Regeling functionele valuta
Artikel 3 [Consequenties]
Geldend
Geldend vanaf 01-01-2011
- Bronpublicatie:
23-12-2010, Stcrt. 2010, 21111 (uitgifte: 30-12-2010, regelingnummer: DB2010/281M)
- Inwerkingtreding
01-01-2011
- Bronpublicatie inwerkingtreding:
23-12-2010, Stcrt. 2010, 21111 (uitgifte: 30-12-2010, regelingnummer: DB2010/281M)
- Vakgebied(en)
Vennootschapsbelasting (V)
1.
Op het overgangstijdstip stelt de belastingplichtige de activa en passiva in de andere geldeenheid te boek voor de waarde waarvoor zij onmiddellijk voorafgaand aan het overgangstijdstip te boek waren gesteld in euro's, omgerekend tegen de laatst gepubliceerde koers van de andere geldeenheid voor het overgangstijdstip (overgangskoers).
2.
Indien met betrekking tot een in de andere geldeenheid luidende schuldvordering, geldmiddelen daaronder niet begrepen, welke niet verband houdt met een in de andere geldeenheid luidende schuld, de omrekening bedoeld in het eerste lid leidt tot een boekwaarde die minder bedraagt dan de nominale waarde van de schuldvordering, is het de belastingplichtige toegestaan het verschil voorzover dit is toe te rekenen aan koersverschillen, bij de bepaling van de winst in aanmerking te nemen naar de mate van de ter zake van de schuldvordering te ontvangen aflossingen.

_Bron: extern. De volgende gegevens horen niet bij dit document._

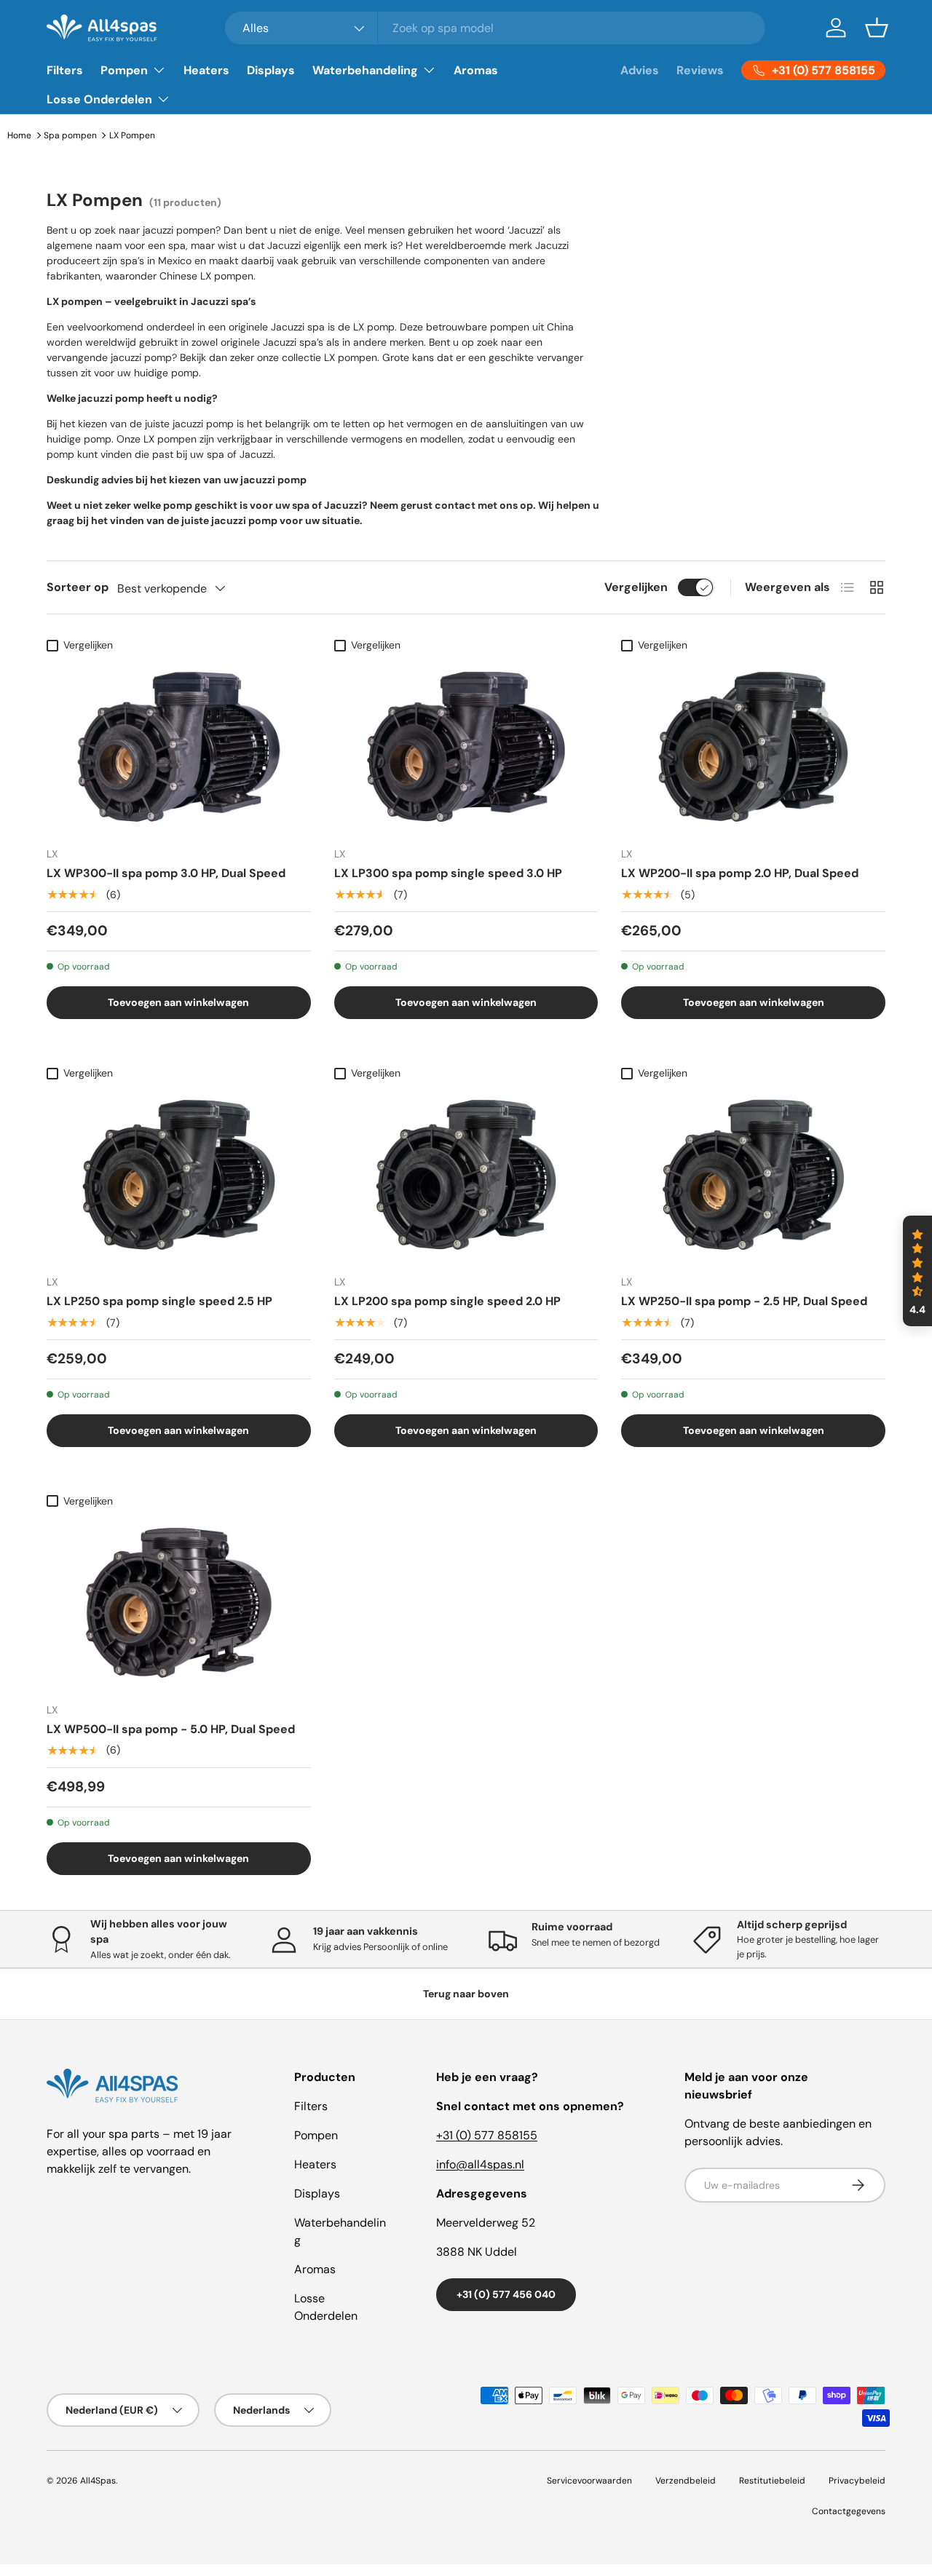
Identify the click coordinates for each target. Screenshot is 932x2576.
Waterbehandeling (365, 70)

Indien met betrekking tot een in de andere geldeenheid luidende schuld welke niet verband houdt met een in de andere geldeenheid luidende schuldvordering, de omrekening leidt tot een boekwaarde die meer bedraagt dan de nominale waarde van de schuld, is het belastingplichtige toegestaan het verschil voorzover dit is toe te rekenen aan koersverschillen, bij de bepaling van de winst in aanmerking te nemen naar de mate van de ter zake van de schuld te betalen aflossingen.
3.
Op het teruggangstijdstip stelt de belastingplichtige de activa en passiva in euro's te boek voor de waarde waarvoor zij onmiddellijk voorafgaand aan het teruggangstijdstip te boek waren gesteld in de andere geldeenheid, omgerekend tegen de laatst gepubliceerde koers van de andere geldeenheid voor het teruggangstijdstip (teruggangskoers). Het tweede lid is van overeenkomstige toepassing.
4.
Voorzover bedragen uit de periode voorafgaand aan het overgangstijdstip of het teruggangstijdstip van belang zijn voor het bepalen van het belastbare bedrag van een jaar na dat tijdstip geschiedt de omrekening van deze bedragen naar de andere geldeenheid respectievelijk naar de euro tegen de overgangskoers respectievelijk de teruggangskoers.
5.
Voorzover bedragen van een jaar na het overgangstijdstip of na het teruggangstijdstip van belang zijn voor het bepalen van het belastbare bedrag van een jaar voor dat tijdstip geschiedt de omrekening van deze bedragen naar de euro onderscheidenlijk de andere geldeenheid tegen de gemiddelde koers van de andere geldeenheid onderscheidenlijk de gulden over het eerstbedoelde jaar.
6.
De omrekening van de bij of krachtens de wet dan wel bij of krachtens de Wet inkomstenbelasting 2001 vastgestelde bedragen in euro's die van belang zijn voor het bepalen van het belastbare bedrag van een jaar in de andere geldeenheid, geschiedt tegen de gemiddelde koers van de andere geldeenheid over het desbetreffende jaar.